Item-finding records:

+===+

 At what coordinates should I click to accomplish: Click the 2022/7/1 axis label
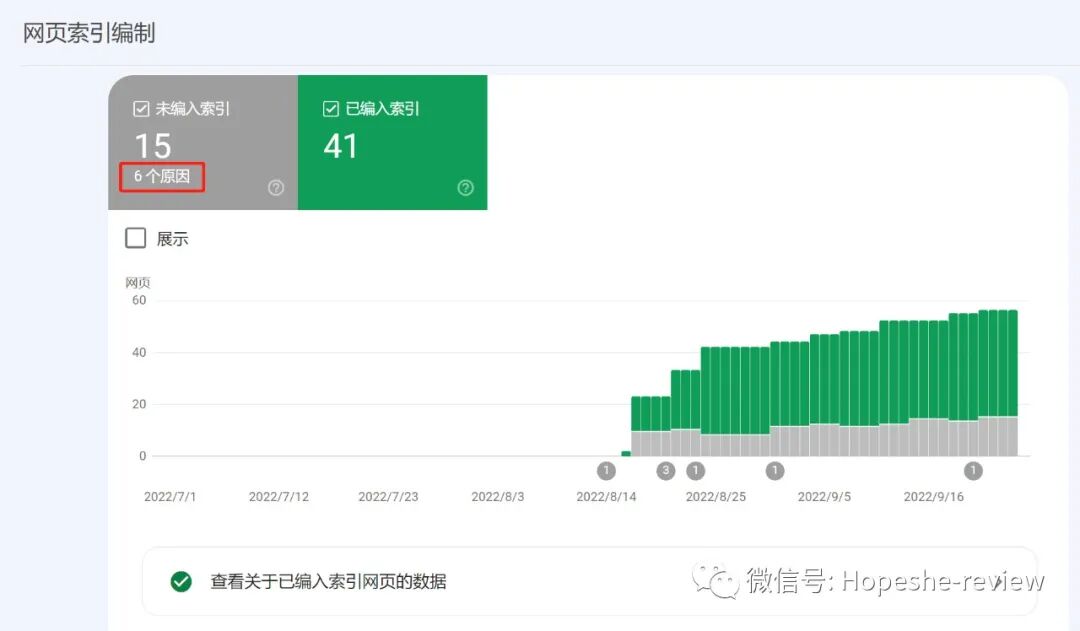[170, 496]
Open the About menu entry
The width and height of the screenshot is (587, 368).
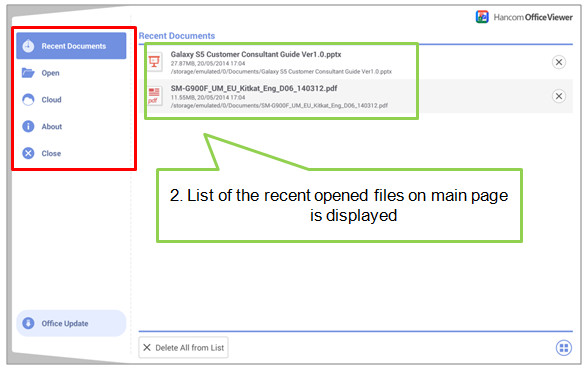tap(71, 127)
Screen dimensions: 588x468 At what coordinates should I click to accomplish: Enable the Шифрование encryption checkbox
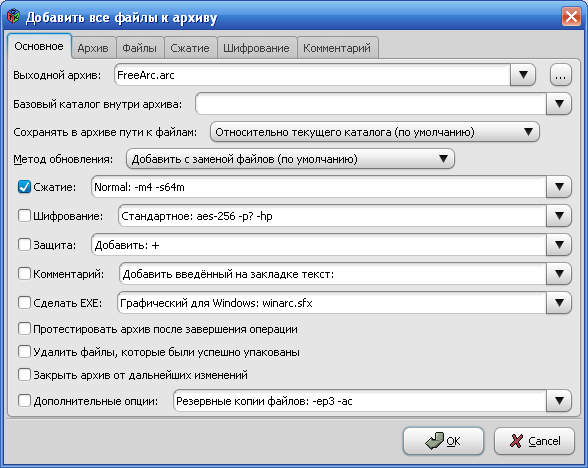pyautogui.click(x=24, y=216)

+===+

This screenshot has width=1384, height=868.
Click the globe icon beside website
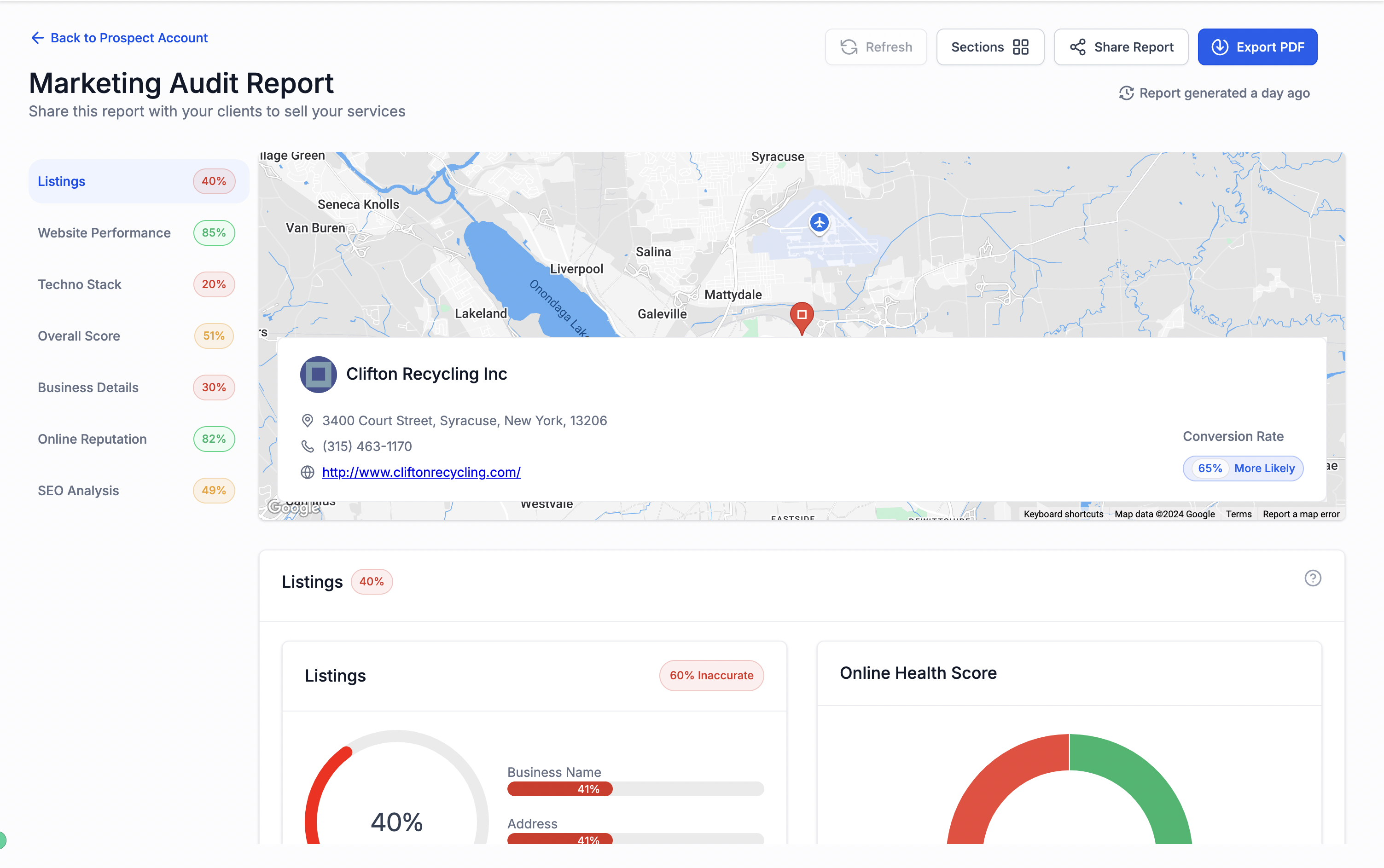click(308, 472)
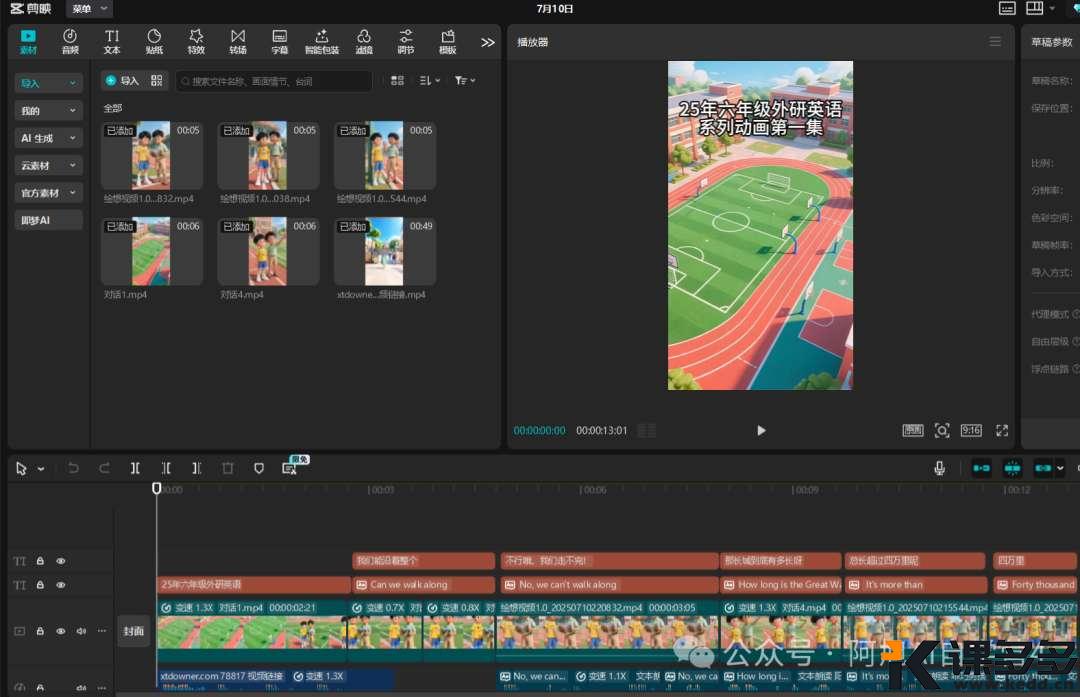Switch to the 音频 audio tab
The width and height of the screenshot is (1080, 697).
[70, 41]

+===+

:: What to work on ::
Please edit the items starting at the line containing "At what coordinates should I click to accomplish: Click" and ending at the line containing "pyautogui.click(x=24, y=216)", replacing "checkbox" with "toggle" and keeping everything else unchanged. Leave the pictures out of your answer.

:: Response below ::
 At what coordinates should I click to accomplish: Click the 2022/7/1 axis label
[170, 496]
Open the About menu entry
The width and height of the screenshot is (587, 368).
tap(71, 127)
Screen dimensions: 588x468 At what coordinates should I click to accomplish: Enable the Шифрование encryption toggle
pyautogui.click(x=24, y=216)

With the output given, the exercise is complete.